- _What to work on_:
(A) In the blog post below about the first year since the writer's diagnosis, which two months does the writer call tough?
(B) Extend the blog post below about the first year since the writer's diagnosis, starting after its final sentence.

- _Given passage_:
Today marks one year since I was diagnosed. One long, testing, amazing, roller-coaster, reflective, challenging, herculean, interminable, silver-lined year.
On 9 May last year, my mother had spent the night with my grandfather, my last surviving grandparent, as he died. I saw my dentist at 8.30am and, within an hour, knew something was wrong. Very much wrong. At 2.30 that afternoon, Darren and I went over to see Dr S, my first maxillofacial surgeon. It would be another month until we knew the tumour was worse than the worst case scenario he outlined that day.
I haven’t been here on the blog much recently. In part, that’s because I’ve been busy between three different jobs as I wend my way back into the workforce. And in part, that’s because I started seeing a psychologist.
February and March were tough. Re-entering the ‘real world’ from the cocoon of ‘being sick’ was hard. Recovery had allowed me so much time to contemplate and take my time. I could pace myself, nurture myself, and protect myself.
The real world wasn’t so kind. Where once my crutches, my wired jaw and my swelling were there for all to see, my situation stopped being front-of-mind. There’s still internal scarring of course, but only the more perceptive see or remember that. I found myself struggling in conversations that were about the trivial or that trivialised the traumatic. Compounded by the pressure of work, I wasn’t coping.

- _Given entries_:

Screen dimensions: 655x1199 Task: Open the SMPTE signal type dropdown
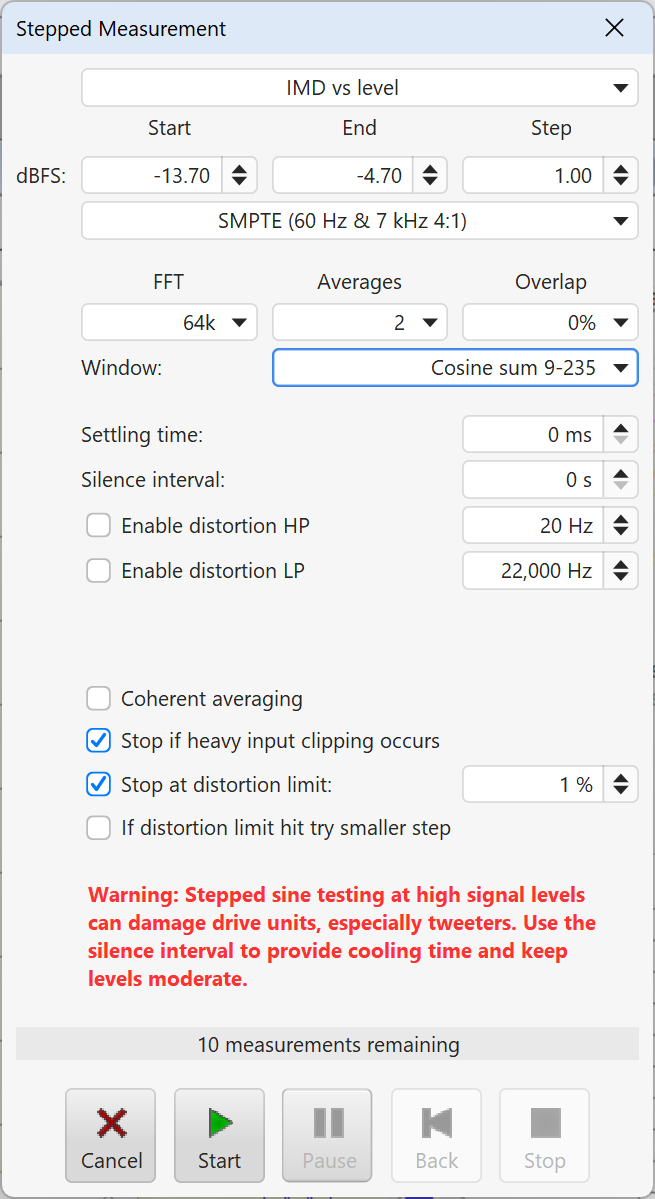coord(359,222)
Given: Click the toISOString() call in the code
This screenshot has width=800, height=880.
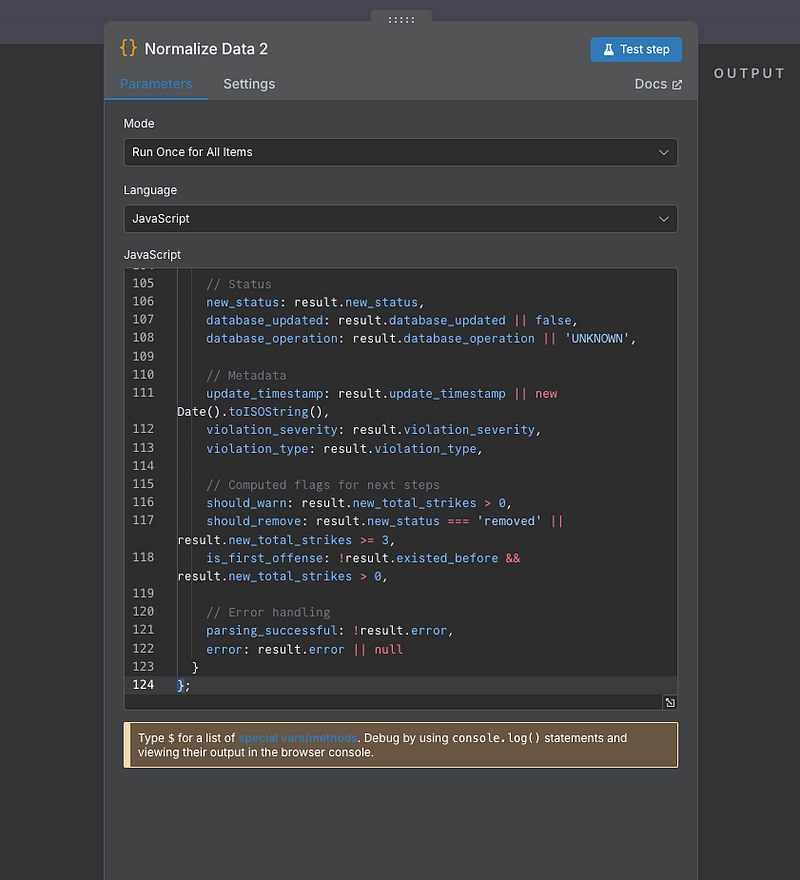Looking at the screenshot, I should point(270,411).
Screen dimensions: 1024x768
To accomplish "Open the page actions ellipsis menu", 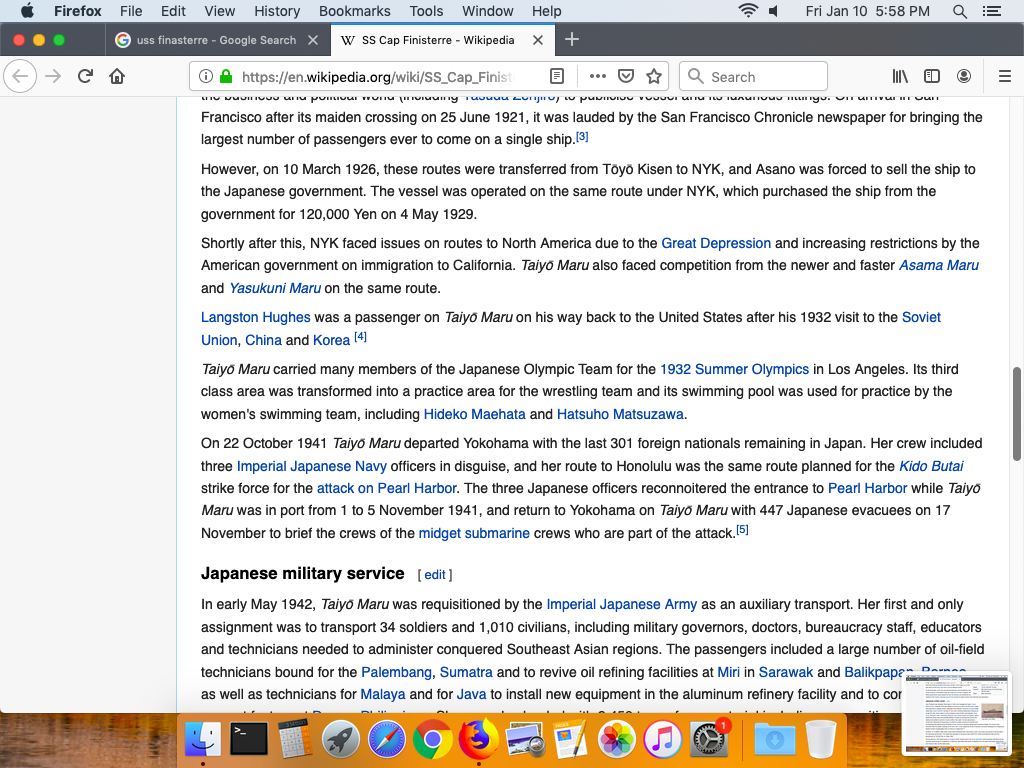I will (598, 77).
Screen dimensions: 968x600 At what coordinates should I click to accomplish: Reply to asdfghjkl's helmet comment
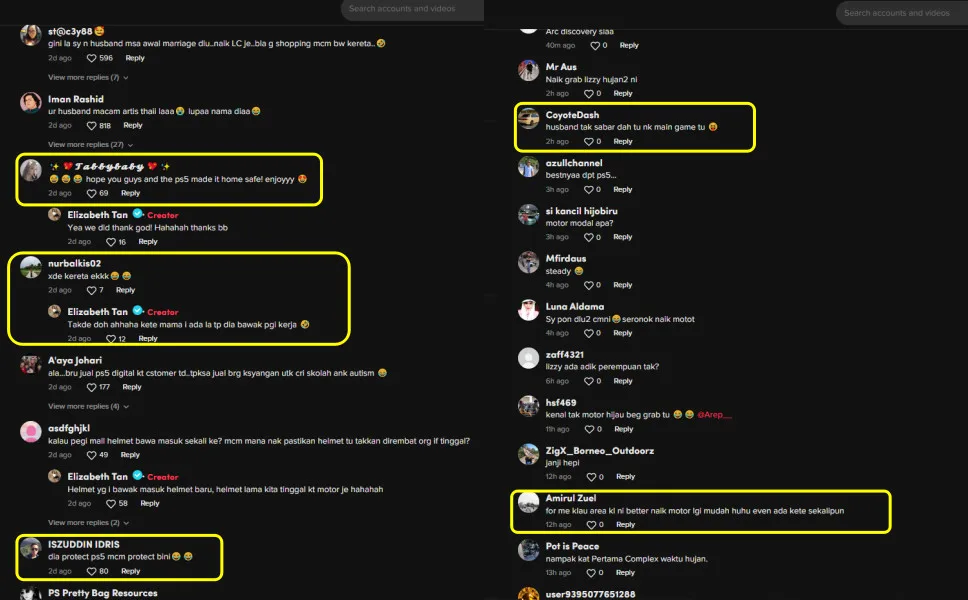(130, 455)
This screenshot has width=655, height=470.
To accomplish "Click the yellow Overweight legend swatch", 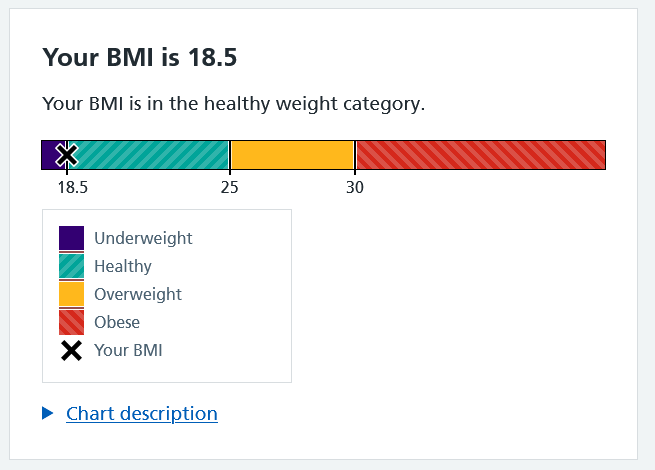I will pos(71,294).
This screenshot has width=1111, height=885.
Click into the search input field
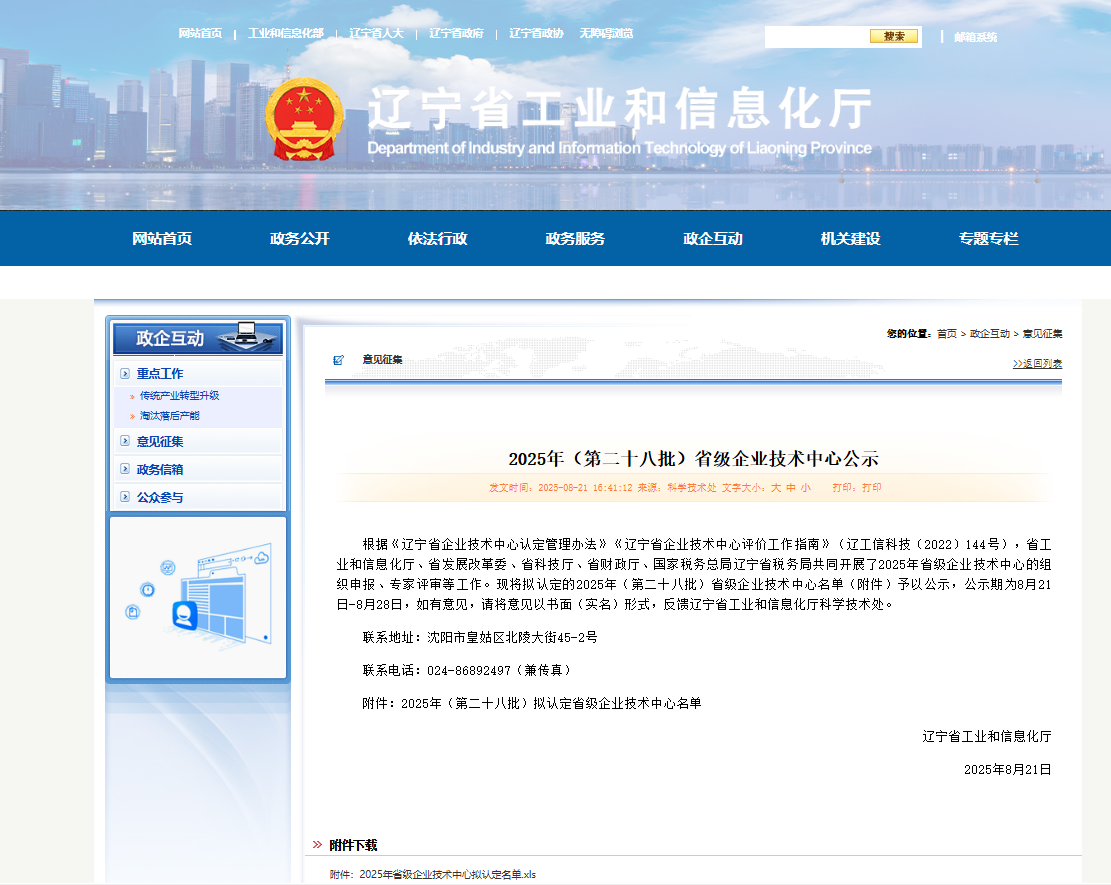pos(817,36)
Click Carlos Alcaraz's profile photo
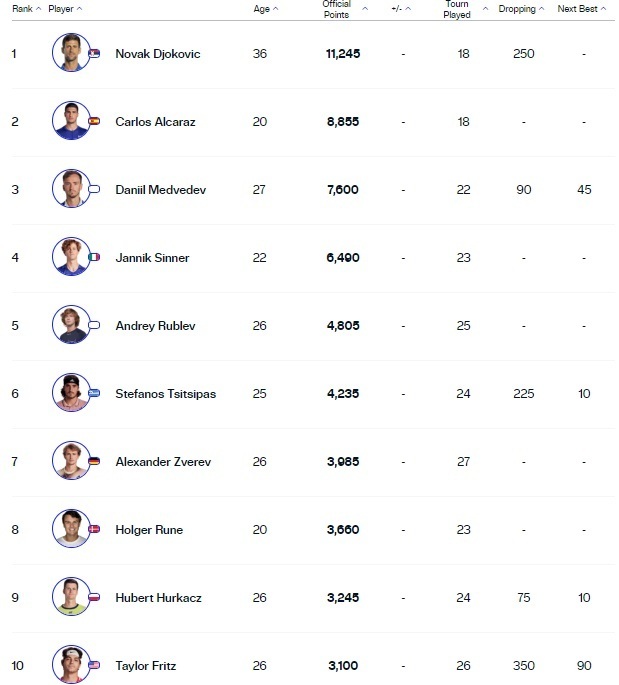619x685 pixels. tap(70, 121)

- _Answers to the exercise_:
(A) February and March

(B)
It’s not that returning to the real world was a bad thing. It just required adjustment. I decided I need help. My GP referred me to a truly lovely psychologist, Dr M, who happens to practise in my street. I saw Dr M for my sixth and final appointment today. Talking with her has meant I haven’t needed to write here as much.
So I am still around. I’m just doing well now. Really well. We are both excited to be changing jobs this month, I’m enjoying my Tuesdays with Alannah, and we’re making plans. I’m carving out time to read again. I’ve also taken up running again, in the early morning before Alannah gets up. It’s good for the soul (and the body) and a way to start the day that’s all about me. We are finding a lovely balance in our life.
It’s been one long year. But remarkable, so very remarkable.